I am not a picky eater. I will eat anything not nailed to the floor. However, I have been around long enough to discern the difference between a good crème brulee and a bad one! As a professional musician, I once had the wonderful privilege to play piano at the Café Noir in San Pedro, California, home to renowned French-trained Chef Eli Tordjman. He called me Maestro. I am not sure he actually knew my name. However, three nights each week I knew that I would be eating some of the BEST food in all Los Angeles!

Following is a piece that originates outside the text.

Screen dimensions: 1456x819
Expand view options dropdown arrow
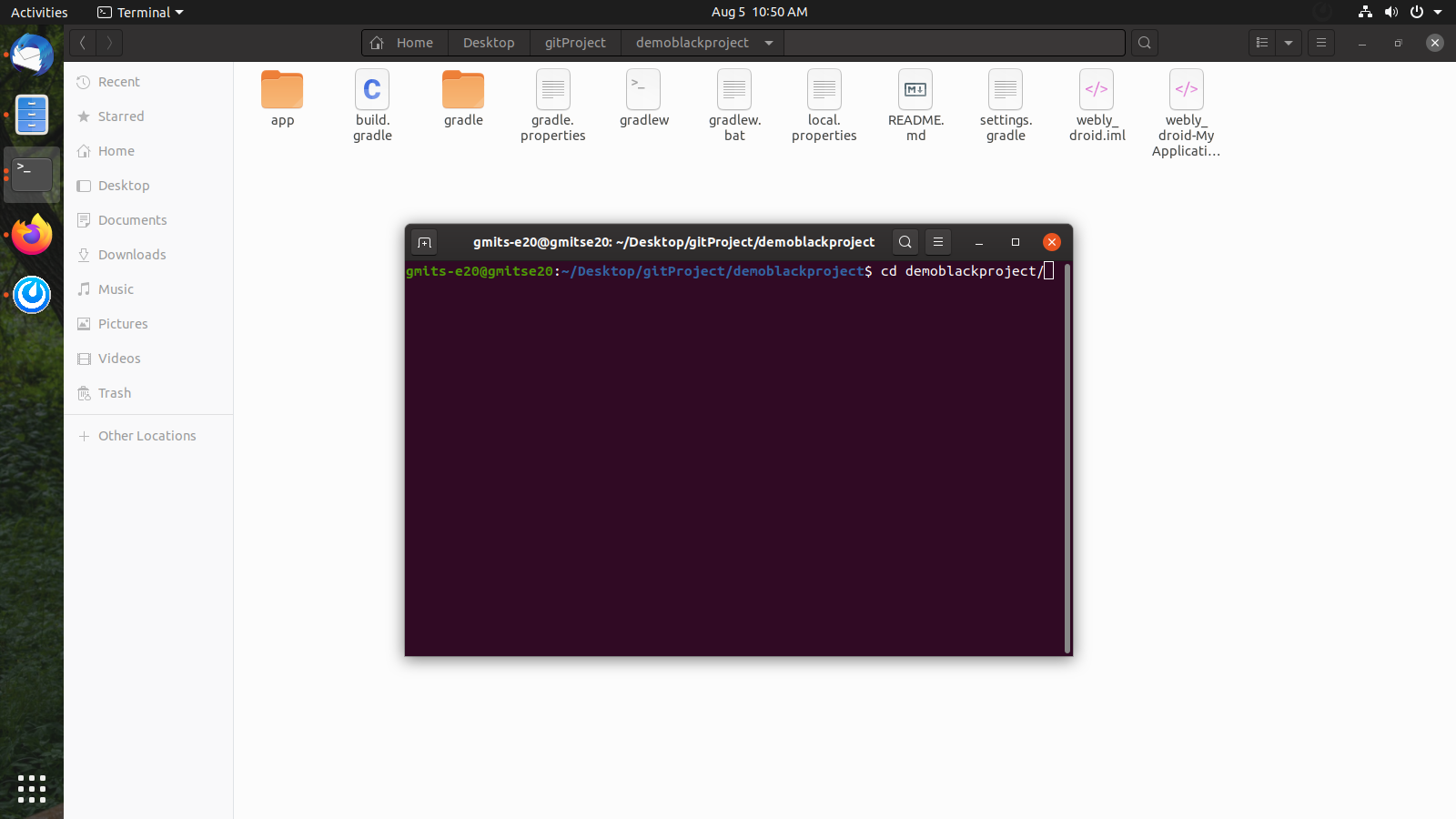tap(1289, 43)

California has PERFECT weather. Every Thursday, Friday, and Saturday, I would don my black tuxedo and bow tie, complete with cuff links and a cummerbund, mount my 1995 Harley-Davidson Fat Boy, and make my way through traffic to the restaurant where I would park my bike on the sidewalk right in front of the huge bay windows in the front. Peter, the owner loved my custom HD and insisted that I park it right at the door. I would take my place at the eight-foot Yamaha concert grand and begin my first two-hour set of standards from the days past—Moon River, Moonlight in Vermont, Fly Me To the Moon, Irresistible You, and every now and then Someone Saved My Life Tonight by Elton John. When things got warmed up, the diminutive chef would come approach the piano with the ghost of a smile, dressed in his pure white chef uniform, complete with the puffy hat, “Maestro, play ‘O Sole Mio’!” I instantly knew when I finished this set, that he had something delectable for me.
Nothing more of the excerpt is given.